Community Standard Disclaimer

Photo by Flickr user Robert Crum. Used under a Creative Commons license.
A 1973 Supreme Court ruling set the ground rules for obscenity prosecutions in the United States based not on an absolute or nationwide definition (since, Justices agreed, such a definition isn't practical and might not be possible) but on "contemporary community standards."
At the time "obscenity" might have been a vague concept but "contemporary community" was pretty easily defined. Large swatches of the now-ubiquitous interstate highway system were still under construction, airplane tickets were scarce and bloody expensive, even cable stations rarely had more than five or six channels and most of those were just local stations with better reception, long-distance phone calls were also bloody expensive, there was "top 40" radio and syndicated news but most stations were strictly local, and a bookstore magazine rack was considered huge if it offered more than 40 titles. Most people lived within a day's drive of their parents, and very often never moved from the towns they were born in. Outside of a handful of metropolitan areas, in 1973 "contemporary community" in other words meant "within the city or county limits."
More particularly, if a prosecutor was going to bring an obscenity charge he (most lawyers and almost all prosecutors were men back then) could be pretty sure a) what "contemporary community" and b) "community standards" meant in his community.
Twenty two years after that, in approximately the summer of 1995, the internet happened. Airlines had been deregulated and flights to *Europe* could be had for the cost of a 1973 flight in the same state. The nationwide telephone monopoly had been broken up and long-distance calls became so cheap that cell phones, then "no bigger than" a soda can, threw in long-distance for free. Newspapers were already in decline but "boutique" magazine publishing had exploded. Car mileage was way up, the 55-MPH national speed limit had been lifted, the economic upheavals of the 1970s -- "stagflation," union busting, the near irrelevance of factories and therefore factory jobs, Ronald Reagan's infamous admonition to say "fuck you" to your family and community and "vote with your feet" -- made Americans more mobile both in terms of travel and relocation. Pressure from Ted Turner's cable empire had finally broken down the broadcast/rebroadcast oligopoly and now hundreds of channels were available, many never "originally" broadcast over airwaves at all. The definition of "contemporary community" was becoming a lot more fluid.

Requirement 1: In the piece on obscenity law, rewrite the passage starting with "More particularly, if" and going on through "in his community.", replacing "lawyers" with "attorneys".

Data shown:
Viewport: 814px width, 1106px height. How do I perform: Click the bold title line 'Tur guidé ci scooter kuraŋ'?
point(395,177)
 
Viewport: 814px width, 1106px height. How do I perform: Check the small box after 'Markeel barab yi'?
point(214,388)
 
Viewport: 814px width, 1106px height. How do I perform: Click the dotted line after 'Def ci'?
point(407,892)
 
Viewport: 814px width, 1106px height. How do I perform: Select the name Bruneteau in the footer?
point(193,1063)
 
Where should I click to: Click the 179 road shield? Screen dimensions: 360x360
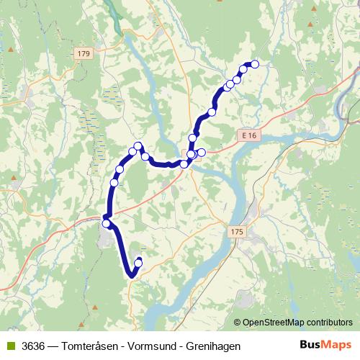pos(84,54)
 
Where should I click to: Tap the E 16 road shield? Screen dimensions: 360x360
pos(250,135)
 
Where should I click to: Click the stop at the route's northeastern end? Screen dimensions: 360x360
pos(254,64)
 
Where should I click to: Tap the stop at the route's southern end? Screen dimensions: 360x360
pos(139,261)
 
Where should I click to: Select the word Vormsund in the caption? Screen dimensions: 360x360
pos(150,346)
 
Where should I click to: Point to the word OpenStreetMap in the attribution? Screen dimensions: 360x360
pos(276,323)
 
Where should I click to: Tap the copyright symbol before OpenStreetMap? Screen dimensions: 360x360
pos(238,323)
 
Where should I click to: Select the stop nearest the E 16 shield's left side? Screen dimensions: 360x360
pos(202,151)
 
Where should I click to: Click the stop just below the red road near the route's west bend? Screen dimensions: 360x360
pos(107,224)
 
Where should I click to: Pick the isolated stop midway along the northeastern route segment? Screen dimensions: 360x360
pos(212,112)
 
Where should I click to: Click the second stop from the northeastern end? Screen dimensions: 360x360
pos(243,70)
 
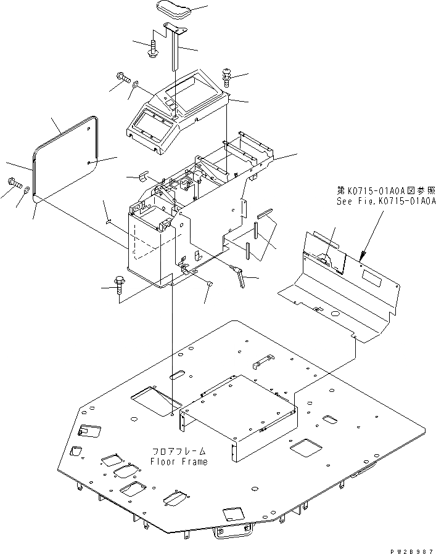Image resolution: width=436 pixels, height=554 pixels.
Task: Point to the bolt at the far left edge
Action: click(14, 182)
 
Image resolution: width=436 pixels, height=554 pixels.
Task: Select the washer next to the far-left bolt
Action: click(27, 187)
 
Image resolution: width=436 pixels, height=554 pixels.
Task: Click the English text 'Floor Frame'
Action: click(179, 462)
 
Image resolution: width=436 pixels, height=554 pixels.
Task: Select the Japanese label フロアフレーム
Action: click(179, 452)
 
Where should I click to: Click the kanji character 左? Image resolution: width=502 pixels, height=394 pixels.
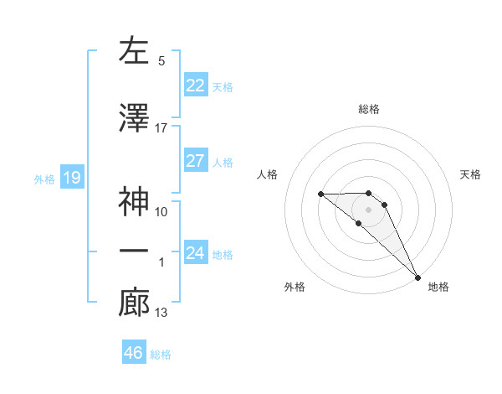135,51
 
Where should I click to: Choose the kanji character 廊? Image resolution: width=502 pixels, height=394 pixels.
135,303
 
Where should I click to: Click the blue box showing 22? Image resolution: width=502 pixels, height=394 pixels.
196,85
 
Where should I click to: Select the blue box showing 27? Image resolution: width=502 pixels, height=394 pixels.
196,161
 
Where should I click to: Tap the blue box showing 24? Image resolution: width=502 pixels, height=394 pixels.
196,252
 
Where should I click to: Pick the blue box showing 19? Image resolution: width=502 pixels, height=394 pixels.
71,178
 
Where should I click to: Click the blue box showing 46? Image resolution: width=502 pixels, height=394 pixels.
134,353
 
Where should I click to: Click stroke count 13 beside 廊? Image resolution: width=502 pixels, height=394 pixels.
161,313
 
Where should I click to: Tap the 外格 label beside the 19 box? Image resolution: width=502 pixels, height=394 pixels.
44,179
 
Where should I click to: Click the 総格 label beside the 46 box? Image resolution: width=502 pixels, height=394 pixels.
161,355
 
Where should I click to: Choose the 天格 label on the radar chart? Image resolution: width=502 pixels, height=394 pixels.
471,174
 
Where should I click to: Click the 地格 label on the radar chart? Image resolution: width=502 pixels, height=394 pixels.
438,287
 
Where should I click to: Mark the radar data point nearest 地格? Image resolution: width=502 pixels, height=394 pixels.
417,277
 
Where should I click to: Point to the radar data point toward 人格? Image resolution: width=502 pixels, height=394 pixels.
320,194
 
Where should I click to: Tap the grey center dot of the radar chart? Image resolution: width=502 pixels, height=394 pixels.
369,209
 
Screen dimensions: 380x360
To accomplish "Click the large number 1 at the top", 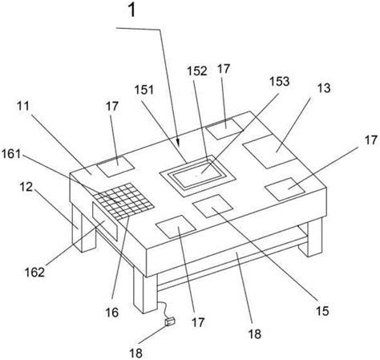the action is click(x=132, y=10).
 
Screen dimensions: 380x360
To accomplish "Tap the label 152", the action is click(x=197, y=71).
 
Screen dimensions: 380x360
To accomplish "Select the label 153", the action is click(x=280, y=81).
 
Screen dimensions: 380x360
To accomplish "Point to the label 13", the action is click(x=325, y=88).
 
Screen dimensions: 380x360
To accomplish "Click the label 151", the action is click(x=144, y=90).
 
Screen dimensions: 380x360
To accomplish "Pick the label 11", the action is click(x=23, y=106).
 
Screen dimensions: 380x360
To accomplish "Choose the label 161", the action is click(x=11, y=154).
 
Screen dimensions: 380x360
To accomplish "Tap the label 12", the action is click(x=26, y=187).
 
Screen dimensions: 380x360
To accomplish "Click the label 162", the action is click(x=34, y=273).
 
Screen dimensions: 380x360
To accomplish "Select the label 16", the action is click(x=111, y=312).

Requirement 2: Pull out every line of the rows that contains the string "road", treating uppercase and lowercase as different.

Written reply 1:
More particularly, if a prosecutor was going to bring an obscenity charge he (most attorneys and almost all prosecutors were men back then) could be pretty sure a) what "contemporary community" and b) "community standards" meant in his community.

Written reply 2:
Where should I click to: Click the 179 road shield? Screen dimensions: 360x360
Where should I click to: Tap the E 16 road shield? Screen dimensions: 360x360
Where should I click to: Click the stop just below the red road near the route's west bend? Screen dimensions: 360x360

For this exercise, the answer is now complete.